» **Excerpt provided**:
** BEGIN **

2 Getting Started

2.1 Note Regarding Software Development on the AVR32SD32

The AVR32SD32 microcontroller has, by design, special functional safety features that cannot be disabled. These features may generate interrupts or even reset the device, which may be undesirable during initial software development. It is therefore recommended to follow the steps given in the section Getting Started with Software Development in the Device Data Sheet to configure the Error Controller to handle all errors at a low severity level.

Also, setting the lock bits on the AVR32SD32 changes the behavior of the UPDI interface. To clear the lock bits, issue a chip erase and then toggle power by unplugging the Curiosity Nano. See the UPDI handshake procedure in "Special Considerations for Programming" in the Device Data Sheet for technical details.

2.2 Getting Started Now with AVR®

Are you new to using AVR microcontrollers (MCUs)? Our comprehensive MPLAB® development ecosystem supports Microchip MCUs, which makes it easy to get your prototype up and running and includes production-ready code generation tools. Try the interactive guide to find the necessary resources: Get Started Now with AVR MCUs.

Examples: MPLAB Discover is a tool to help you find Microchip example projects. It offers several ways to filter projects to efficiently find a Microchip-tested example, as close as possible to your application requirements, to use as a starting point for your development.
Configure: MCC Melody provides Libraries, Drivers, and Peripheral Libraries (PLIB) to develop embedded software for a range of supported Microchip MCUs configured using MPLAB® Code Configurator (MCC).
Develop: MPLAB X IDE (Integrated Development Environment), which is available for Windows, Linux and macOS, also MPLAB^® XC C Compilers and GCC Compiler for AVR®.
Debug: With the MPLAB X IDE and/or the MPLAB Data Visualizer, the AVR32SD32 device on the AVR32SD32 Curiosity Nano board is programmed and debugged by the on-board debugger. Therefore, no external programmer or debugger tool is required.

Boards: The AVR32SD32 Curiosity Nano board is a supported part of the Curiosity Nano Development Platform, which includes the Curiosity Nano Base for Click Boards™.

Tip: Take a look at this free Microchip University course.


	The Curiosity Nano development platform is well-suited to rapid prototyping. This course will introduce you to the defining features of the Curiosity Nano platform and show you how it can assist with using a new microcontroller or developing a new prototype. This course includes an in-depth look at the on-board debugger, which is central to the platform, and how to use its various user interfaces to help you reach your goals quicker.

2.3 How the Curiosity Nano Fits Into the MPLAB Tools Ecosystem

2.3.1 MPLAB X IDE Support for Curiosity Nano

When the board connects to the computer for the first time, the operating system will install the driver software. The drivers for the board are included with MPLAB® X IDE. Once this is done, when connecting the Curiosity Nano to a host PC via USB, if MPLAB X IDE is open, a Kit Window is opened with several key links for that Curiosity Nano.

** END **

» **Records**:
** BEGIN **

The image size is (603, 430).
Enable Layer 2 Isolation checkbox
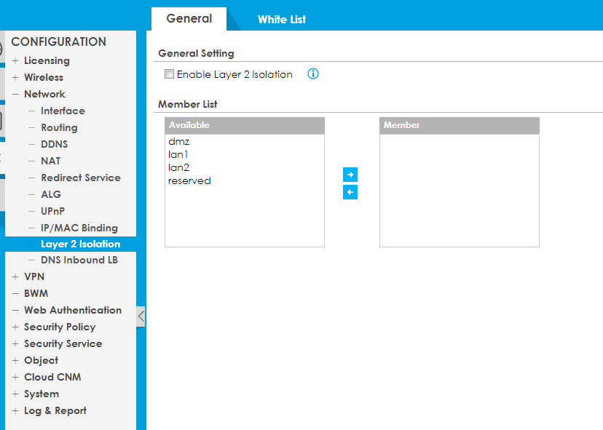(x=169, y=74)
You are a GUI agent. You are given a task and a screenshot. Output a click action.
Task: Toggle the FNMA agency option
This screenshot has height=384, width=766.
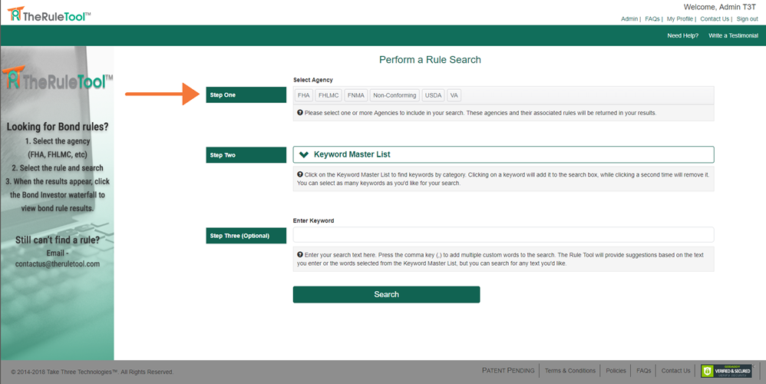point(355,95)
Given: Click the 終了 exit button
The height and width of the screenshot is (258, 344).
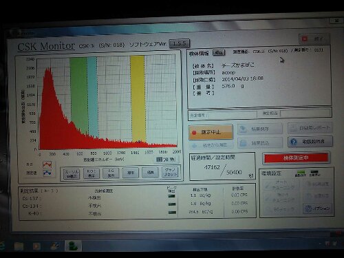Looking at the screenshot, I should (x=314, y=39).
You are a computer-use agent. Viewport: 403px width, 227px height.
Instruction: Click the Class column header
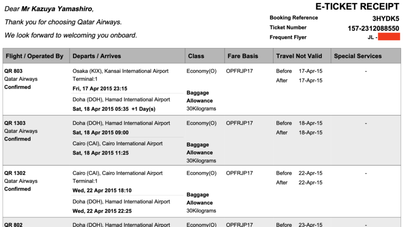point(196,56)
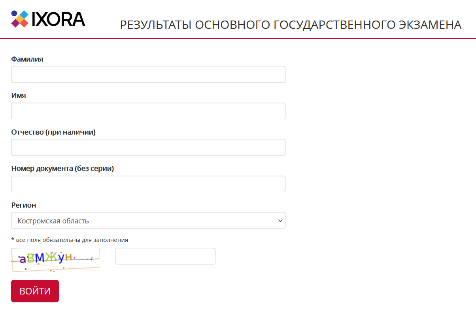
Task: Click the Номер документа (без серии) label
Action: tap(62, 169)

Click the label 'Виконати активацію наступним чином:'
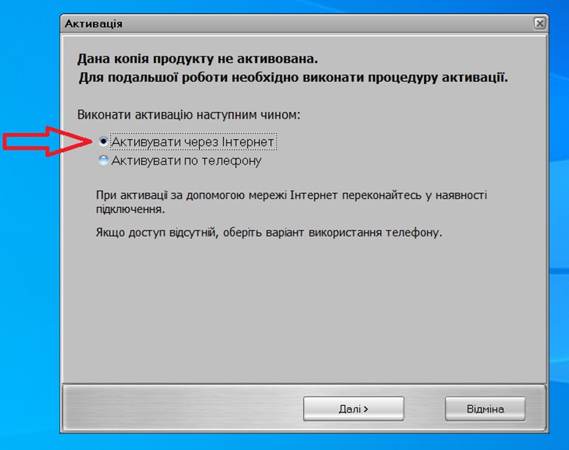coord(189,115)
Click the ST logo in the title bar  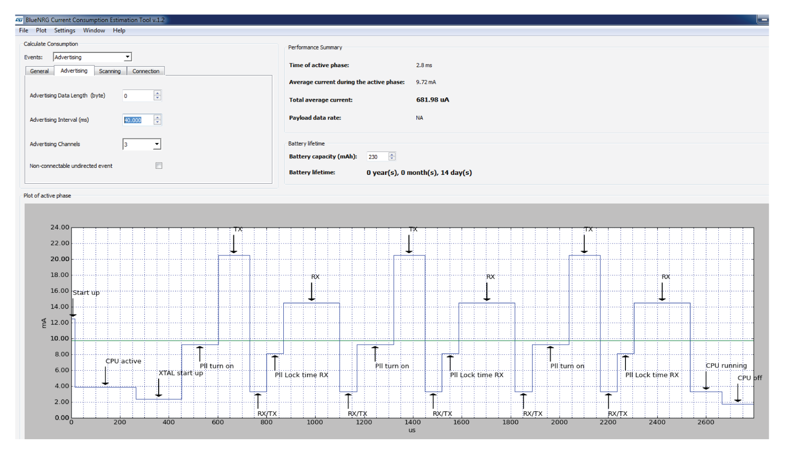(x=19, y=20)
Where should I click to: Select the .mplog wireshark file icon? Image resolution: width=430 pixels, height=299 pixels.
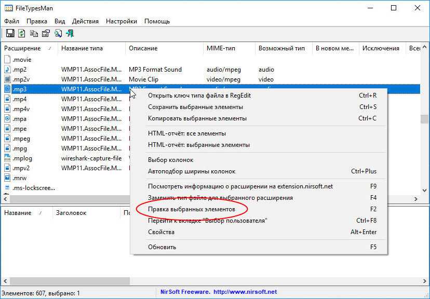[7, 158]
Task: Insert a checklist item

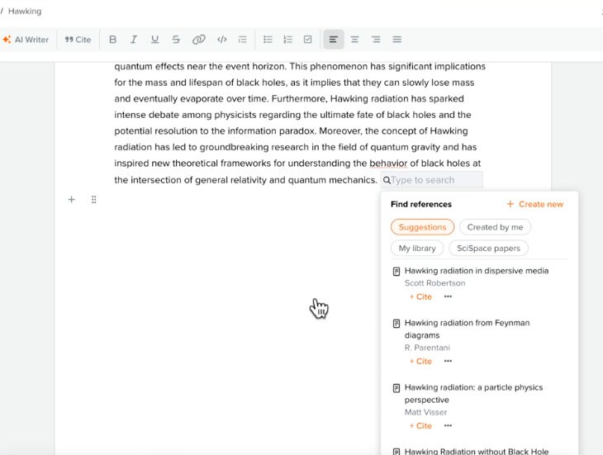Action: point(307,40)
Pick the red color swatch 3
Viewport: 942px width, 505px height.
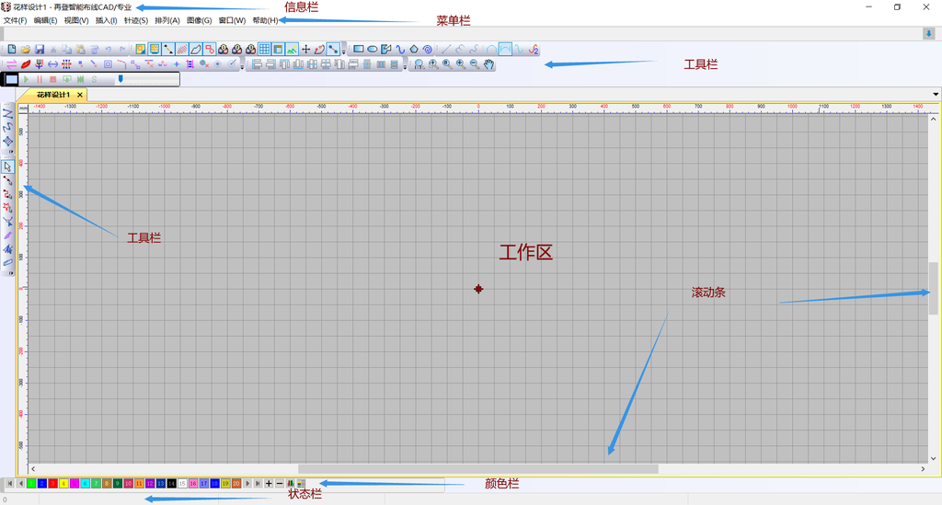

** END **

» **Your tasks**:
**a.** According to the AVR32SD32 getting-started guide, how do you clear the lock bits?
**b.** Rewrite the AVR32SD32 getting-started guide starting at "Configure: MCC Melody" and ending at "Code Configurator (MCC).", swapping "embedded software" for "firmware".

» **Answers to each task**:
**a.** Issue a chip erase and then toggle power by unplugging the Curiosity Nano.

**b.**
Configure: MCC Melody provides Libraries, Drivers, and Peripheral Libraries (PLIB) to develop firmware for a range of supported Microchip MCUs configured using MPLAB® Code Configurator (MCC).